Object goal navigation is an important problem in Embodied AI that involves guiding the agent to navigate to an instance of the object category in an unknown environment -- typically an indoor scene. Unfortunately, current state-of-the-art methods for this problem rely heavily on data-driven approaches, \eg, end-to-end reinforcement learning, imitation learning, and others. Moreover, such methods are typically costly to train and difficult to debug, leading to a lack of transferability and explainability. Inspired by recent successes in combining classical and learning methods, we present a modular and training-free solution, which embraces more classic approaches, to tackle the object goal navigation problem. Our method builds a structured scene representation based on the classic visual simultaneous localization and mapping (V-SLAM) framework. We then inject semantics into geometric-based frontier exploration to reason about promising areas to search for a goal object. Our structured scene representation comprises a 2D occupancy map, semantic point cloud, and spatial scene graph.
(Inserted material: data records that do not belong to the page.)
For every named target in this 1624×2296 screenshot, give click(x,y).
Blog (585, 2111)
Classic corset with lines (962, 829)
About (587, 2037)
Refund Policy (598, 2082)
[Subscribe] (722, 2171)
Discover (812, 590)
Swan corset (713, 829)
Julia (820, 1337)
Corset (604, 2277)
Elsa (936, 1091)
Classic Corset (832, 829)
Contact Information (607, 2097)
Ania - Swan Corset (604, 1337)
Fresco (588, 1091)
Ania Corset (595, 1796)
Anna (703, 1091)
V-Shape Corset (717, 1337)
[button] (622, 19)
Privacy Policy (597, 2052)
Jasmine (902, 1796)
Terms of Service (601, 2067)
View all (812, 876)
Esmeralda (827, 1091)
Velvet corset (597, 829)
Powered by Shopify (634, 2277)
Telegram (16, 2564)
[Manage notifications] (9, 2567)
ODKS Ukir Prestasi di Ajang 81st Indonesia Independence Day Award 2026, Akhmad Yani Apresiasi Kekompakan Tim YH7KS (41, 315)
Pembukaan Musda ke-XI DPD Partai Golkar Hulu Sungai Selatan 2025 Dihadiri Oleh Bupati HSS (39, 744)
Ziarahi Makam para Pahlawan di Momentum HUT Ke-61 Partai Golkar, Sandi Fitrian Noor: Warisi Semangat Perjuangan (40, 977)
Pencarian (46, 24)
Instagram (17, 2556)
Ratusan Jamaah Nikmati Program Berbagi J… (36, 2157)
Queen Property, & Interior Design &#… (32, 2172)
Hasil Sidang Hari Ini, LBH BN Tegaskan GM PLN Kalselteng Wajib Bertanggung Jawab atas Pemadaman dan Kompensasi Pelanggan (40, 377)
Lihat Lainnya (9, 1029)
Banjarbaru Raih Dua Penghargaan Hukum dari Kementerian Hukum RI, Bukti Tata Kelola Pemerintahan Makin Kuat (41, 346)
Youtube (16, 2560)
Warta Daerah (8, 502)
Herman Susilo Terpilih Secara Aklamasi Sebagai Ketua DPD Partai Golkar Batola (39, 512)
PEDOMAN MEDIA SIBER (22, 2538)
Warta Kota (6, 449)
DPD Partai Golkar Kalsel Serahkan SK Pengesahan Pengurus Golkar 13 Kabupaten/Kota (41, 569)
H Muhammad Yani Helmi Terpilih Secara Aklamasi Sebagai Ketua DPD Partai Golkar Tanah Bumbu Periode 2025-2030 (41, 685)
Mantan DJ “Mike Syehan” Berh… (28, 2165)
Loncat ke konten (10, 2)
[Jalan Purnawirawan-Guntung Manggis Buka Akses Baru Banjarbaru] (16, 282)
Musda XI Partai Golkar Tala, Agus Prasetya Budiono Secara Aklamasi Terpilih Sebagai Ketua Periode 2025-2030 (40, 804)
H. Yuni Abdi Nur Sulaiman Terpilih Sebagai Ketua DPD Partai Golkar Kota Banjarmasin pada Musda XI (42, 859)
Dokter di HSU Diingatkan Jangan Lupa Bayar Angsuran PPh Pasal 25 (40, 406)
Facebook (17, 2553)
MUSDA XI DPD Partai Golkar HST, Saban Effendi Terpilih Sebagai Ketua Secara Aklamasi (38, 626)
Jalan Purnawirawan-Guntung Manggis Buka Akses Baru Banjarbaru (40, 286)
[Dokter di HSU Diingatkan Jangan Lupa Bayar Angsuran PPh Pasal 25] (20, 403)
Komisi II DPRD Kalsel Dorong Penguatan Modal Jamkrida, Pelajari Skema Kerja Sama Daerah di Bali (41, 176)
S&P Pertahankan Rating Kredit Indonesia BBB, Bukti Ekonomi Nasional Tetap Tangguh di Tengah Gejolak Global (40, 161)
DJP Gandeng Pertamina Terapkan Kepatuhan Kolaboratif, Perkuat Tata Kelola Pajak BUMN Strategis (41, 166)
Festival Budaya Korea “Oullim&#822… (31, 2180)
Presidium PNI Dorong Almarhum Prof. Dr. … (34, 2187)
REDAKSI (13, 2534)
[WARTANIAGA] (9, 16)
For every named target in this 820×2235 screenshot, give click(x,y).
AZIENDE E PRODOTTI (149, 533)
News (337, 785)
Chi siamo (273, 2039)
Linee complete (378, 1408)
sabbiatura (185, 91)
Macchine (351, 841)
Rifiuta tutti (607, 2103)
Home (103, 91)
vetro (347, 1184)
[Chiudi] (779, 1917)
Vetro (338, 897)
Our method propagates semantics on the scene graphs based on language priors and scene statistics to introduce semantic knowledge to the geometric frontiers. With injected semantic priors, the agent can reason about the most promising frontier to explore. The proposed pipeline shows strong experimental performance for object goal navigation on the Gibson benchmark dataset, outperforming the previous state-of-the-art. We also perform comprehensive ablation studies to identify the current bottleneck in the object navigation task.